Cerro do Ouro by Odilon Machado de Lourenço

Ali é o Cerro do Ouro

Lugar que pegou o nome por ter ouro sobre o poncho

Num tempo de não sei quando porque o tempo se esqueceu

Num floreio de carreira tão logo atada a aposta sobre um poncho tilintava

moedas cunhadas à ouro para o jogo dos cancheiros e prata pra gurizada

Depois de feito o arremate não se voltava pro início

Cancha reta, campo aberto e pingos que não abriam

Carreira é sempre carreira

Nem sempre o pingo mais bueno levava o ouro do poncho

Muito jóquei muy ligeiro corria surrando bem e cruzando ao meio

pescoço no final da cancha reta voltava em marcha ladeada

Depois da poeira sentada outras moedas no poncho

Outra parelha se vinha e ali seguiam joquiando

Muita ponta de gado foi vendida pra carreira

Algum pedaço de campo virou ouro ali no Cerro

E até talvez algum sinuelo ficou ponteando outra tropa

Meio ao pampa missioneiro chegavam gentes de longe

De todo lado se ouvia os rangidos das carretas e a cordeona de algum taura

Vinham índios, uruguaios e até algum argentino por ali jogou carpeta, ganhou

e perdeu carreira

E muito jogo de osso deu trabalho pras adagas no levantar de outros ponchos

Peleia de ferro branco relampeava junto ao ouro quando a esperteza era grande

Na ligeireza dos braços mesmo o guasca vaqueano podia deixar o pingo

pastando pelo varzedo

Se acampavam por ali em meio ao pampa missioneiro nos campos de Santo Antônio

O comércio se ajeitava pros dias de carreirada

Os que conhecem carreiras sabem bem do que é feita

Além do jogo de fato que faz ganhar ou perder

Tem churrasco, carreteiro e também tem rapadura

Doce de abóbora dali daqueles rincões e algum doce de leite

pra comer à meia tarde quando senta a churrascada

Pastel de carne buerano que não falta nessas horas e alguma canha

na guampa para o destapar das auroras

Quem chegava prevenido trazia charque das casas e muito boi berrou grosso

na talagada da faca nas carneadas ali no Cerro

Tinha também algum brique feito com panos de prato levados pelas xiruas

Uma pontilha bordada numa moda diferente já dava vozes de brique

E assim iam trocando, conversando e se entendendo em meio aos panos do brique

Por certo algum casamento se arranjou nessas conversas nos dias de carreiradas…

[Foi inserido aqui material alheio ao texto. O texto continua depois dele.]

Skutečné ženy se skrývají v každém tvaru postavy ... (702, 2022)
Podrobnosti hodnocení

Carreira, quem quer carreira não fica olhando de longe

Se enfia em meio às conversas de quem vai lá pra correr

Vai olhando a cavalhada

Vê o estado, olha o pelo e não se engana com sarna feita por faca de peão

Cerravam olho no olho, no bigode ou no facão

Quantas encilhas perdidas nos gritos dos mais afoitos que bem montados chegavam

e por azar do costume pelo ouro se acabavam até ficar só o cavalo

E iam dando as tiradas ali no Cerro do Ouro

Cancha reta, campo aberto e pingos que não abriam.